◆ What to do
Every line from the line containing "Image resolution: width=806" through the end of the data is to be reproduced exactly, excluding pictures.

◆ Pixel coordinate grounding data
────────

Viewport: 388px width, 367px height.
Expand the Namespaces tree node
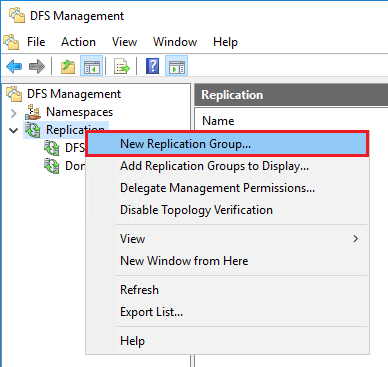14,113
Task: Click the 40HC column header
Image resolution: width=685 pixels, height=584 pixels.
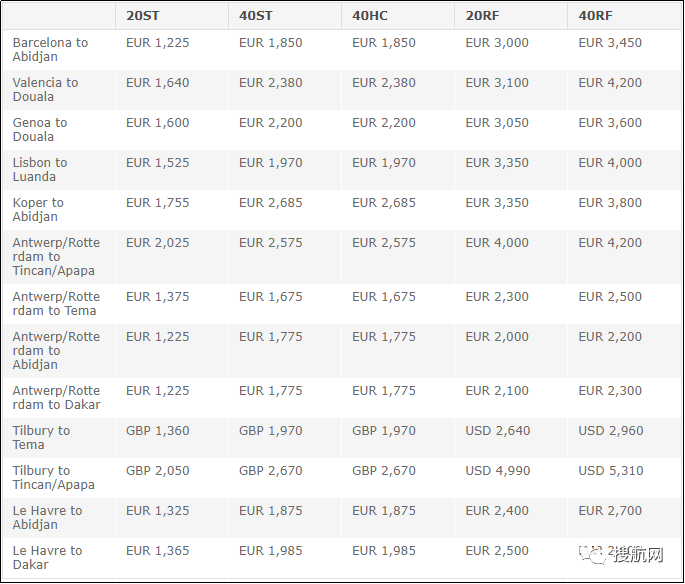Action: click(x=370, y=16)
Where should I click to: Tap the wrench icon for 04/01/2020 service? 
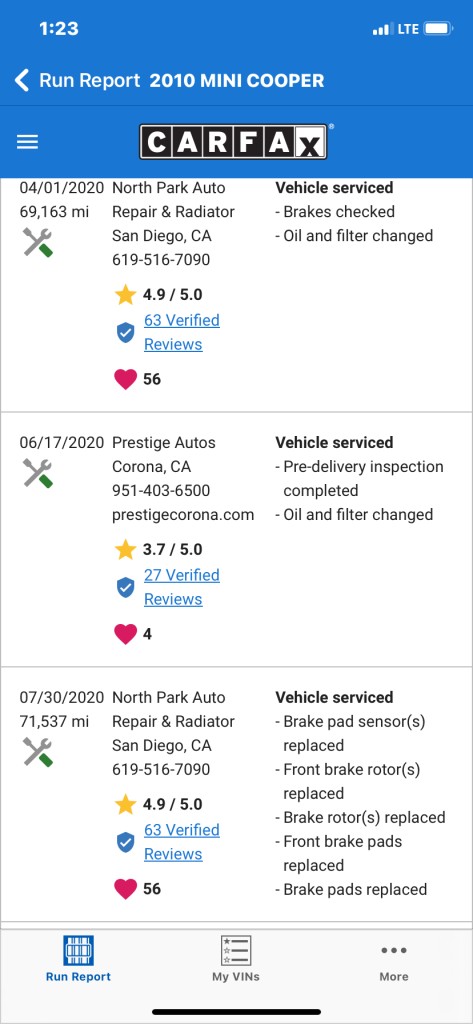pyautogui.click(x=38, y=242)
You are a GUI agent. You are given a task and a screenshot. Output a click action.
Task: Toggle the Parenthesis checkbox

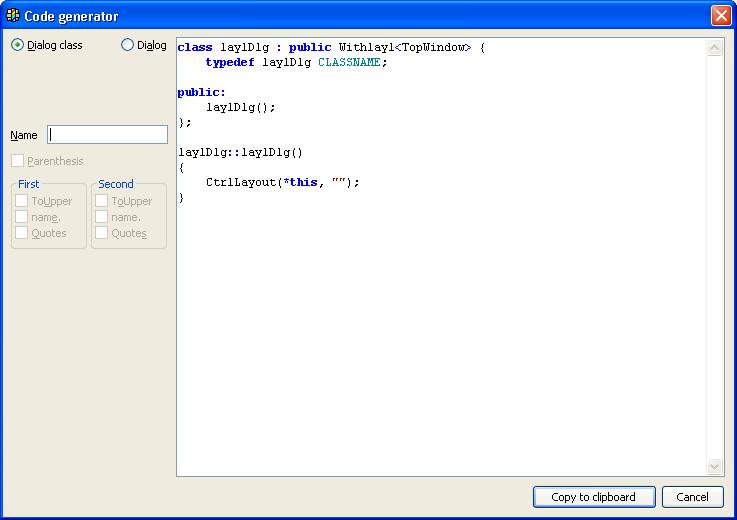click(x=17, y=161)
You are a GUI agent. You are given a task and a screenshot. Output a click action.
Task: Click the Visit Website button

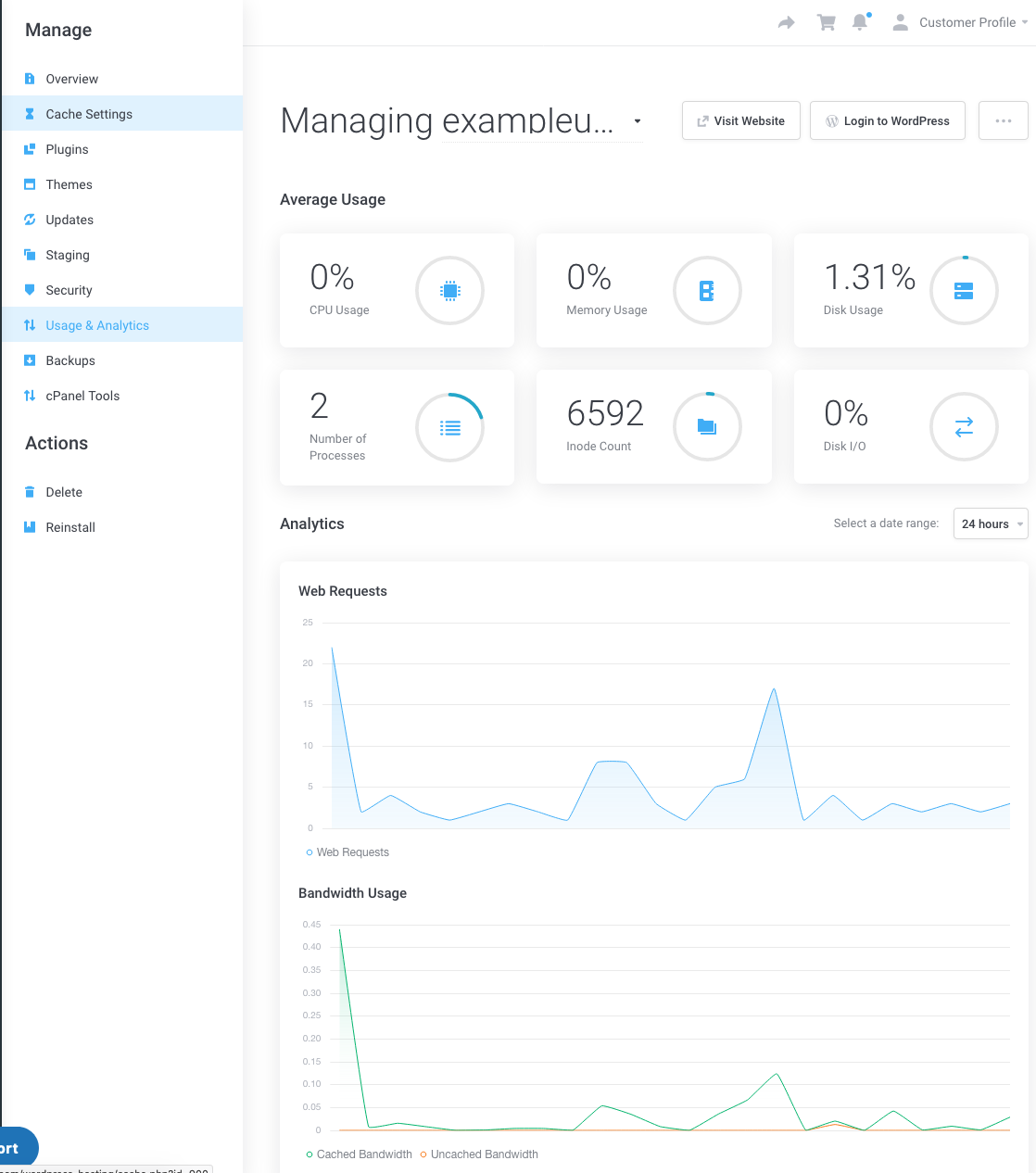coord(740,121)
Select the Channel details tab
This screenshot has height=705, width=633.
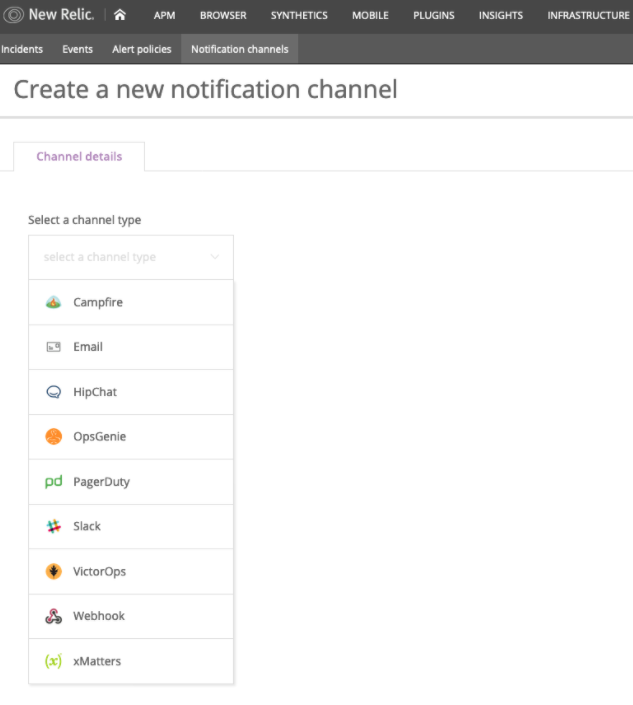pyautogui.click(x=79, y=157)
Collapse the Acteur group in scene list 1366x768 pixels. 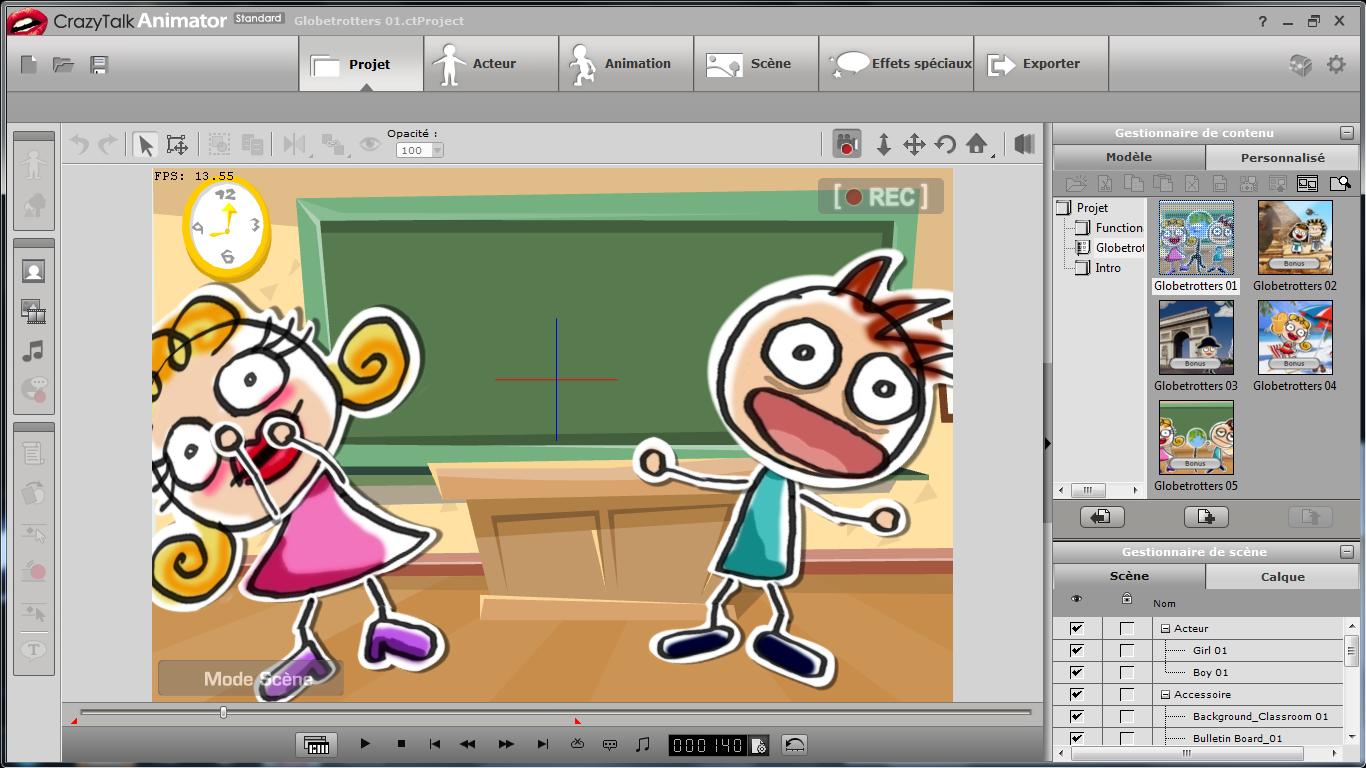1165,629
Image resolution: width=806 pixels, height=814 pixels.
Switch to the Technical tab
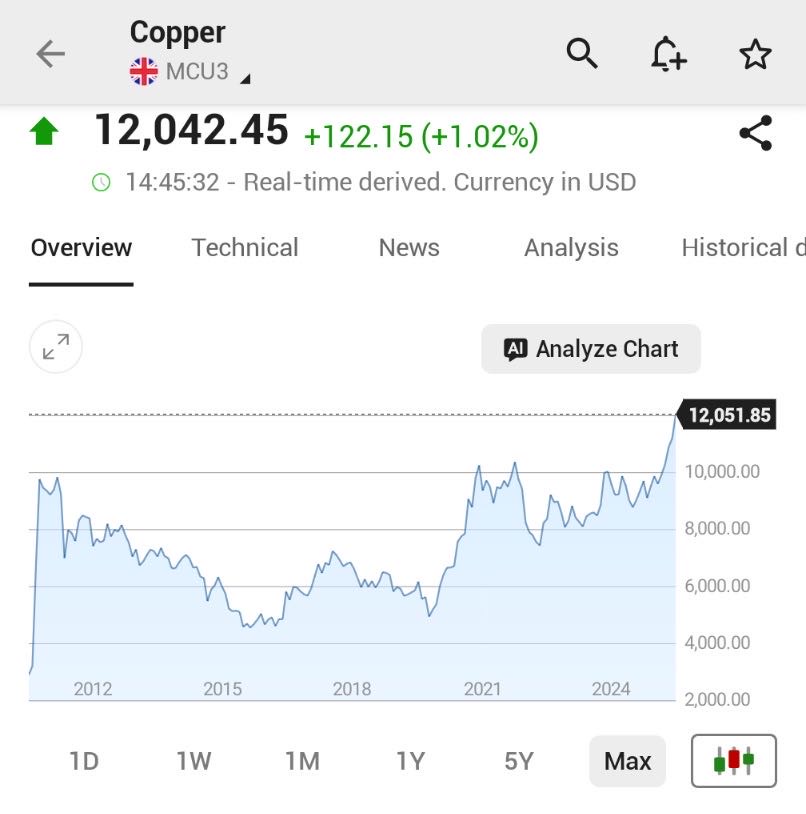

────────

◆ Solution for this task
Image resolution: width=806 pixels, height=814 pixels.
Switch to the Technical tab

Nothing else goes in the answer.